Алина смутилась на мгновение, а потом быстро заговорила вновь:

— Да, я иногда кричу, когда чем-то возбуждена или расстроена. Но я отходчива, и потом мне все время хочется как-то загладить мой срыв, но я для этого не делаю ни шага, — Алина виновато опустила глаза.

— И не надо тебе меняться, — согласно закивала головой Клавдия Елисеевна. — Живи своим умом. Ты прямой человек и ждешь того же от других. Мне лично нравится, что ты такая прямая, независимая. Этим ты немного похожа на меня.

— Наверное, вы правы, Клавдия Елисеевна, — со вздохом заметила Алина. — И еще я, как и вы, предпочитаю не говорить, а действовать.

— Это верно, дорогая моя девочка, — поддержала ее Зуева. — Нельзя сидеть сложа руки и ждать, пока в твоей жизни что-то произойдет.

— Конечно, надо действовать самой, тогда и будут перемены, — охотно согласилась Алина.

— Когда тебе восемнадцать лет, ты один человек, — задумчиво говорила Клавдия Елисеевна, — а когда двадцать восемь — ты уже другой, с другими целями, интересами, взаимоотношениями, с другими друзьями. Пройдет еще с десяток лет, и ты снова изменишься. А потом опять, и опять, и опять. И, наконец, когда тебе будет столько лет, сколько мне сейчас, люди скажут, что ты сформировавшийся человек. А на самом деле это уже начало старческого эгоизма. — Клавдия Елисеевна пристально посмотрела на притихшую Алину.

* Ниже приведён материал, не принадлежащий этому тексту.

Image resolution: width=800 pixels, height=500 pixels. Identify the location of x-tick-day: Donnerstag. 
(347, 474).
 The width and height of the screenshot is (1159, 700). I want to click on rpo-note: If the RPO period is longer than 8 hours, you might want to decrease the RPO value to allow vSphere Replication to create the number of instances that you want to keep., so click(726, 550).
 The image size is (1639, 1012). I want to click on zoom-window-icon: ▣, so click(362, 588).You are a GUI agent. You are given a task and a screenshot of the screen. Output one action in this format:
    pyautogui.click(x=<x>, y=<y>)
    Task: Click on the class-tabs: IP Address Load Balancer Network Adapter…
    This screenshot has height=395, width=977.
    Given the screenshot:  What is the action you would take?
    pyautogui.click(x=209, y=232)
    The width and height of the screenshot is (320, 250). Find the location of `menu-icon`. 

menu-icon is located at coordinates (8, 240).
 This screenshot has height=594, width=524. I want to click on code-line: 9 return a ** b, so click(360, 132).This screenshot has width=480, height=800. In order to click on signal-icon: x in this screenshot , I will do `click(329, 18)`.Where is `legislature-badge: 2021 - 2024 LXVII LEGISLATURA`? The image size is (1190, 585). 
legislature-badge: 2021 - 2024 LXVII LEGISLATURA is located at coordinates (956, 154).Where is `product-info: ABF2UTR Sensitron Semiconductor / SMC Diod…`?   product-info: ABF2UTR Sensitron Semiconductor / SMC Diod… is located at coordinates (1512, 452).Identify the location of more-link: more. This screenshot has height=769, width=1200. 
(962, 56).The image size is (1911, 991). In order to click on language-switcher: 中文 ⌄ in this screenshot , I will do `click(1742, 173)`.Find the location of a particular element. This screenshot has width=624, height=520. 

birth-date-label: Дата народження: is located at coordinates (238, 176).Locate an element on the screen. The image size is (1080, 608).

В первые дни знакомства с Клавдией Елисеевной Алина испытывала почтение к ее возрасту и уважение к профессиональному мастерству. Но чем ближе она узнавала свою московскую родню, тем дороже становилась для Алины общение с Клавдией Елисеевной. Она была человеком особенным. Ей было абсолютно безразлично мнение окружающих о себе, она имела собственные жизненные принципы, которым никогда не изменяла. Зуева не только знакомила Алину с секретами портняжного искусства, но и делилась жизненным опытом, предостерегая молодую женщину от необдуманных поступков.

Брак Алины с Громадским Клавдия Елисеевна считала браком по расчету, а не по сердечной склонности. Правда, она прогнозировала его длительность лет на семь-десять, но Алина прожила с Георгием Валентиновичем всего три года. За это время образ «рыцаря без страха и упрека», так старательно создаваемый Громадским в первые месяцы их семейного союза, бесследно испарился, а вместо него рядом с Алиной оказался расчетливый, прагматичный, не всегда порядочный в выборе средств пожилой человек.

Они расторгли свой брак по обоюдному согласию. Спокойно, без криков и дележки добра. Громадский оставил Алине квартиру. Себе он купил приличное жилье в центре Москвы. Единственным условием, поставленным Георгием Валентиновичем, было сохранение их общего дела — салона «Алина», зарегистрированного в Мосгорисполкоме как частное предприятие, владелицей которого числилась Алина Громадская. Сам Георгий Валентинович, по его выражению, «не хотел светиться». Его вполне устраивала должность замдиректора или менеджера.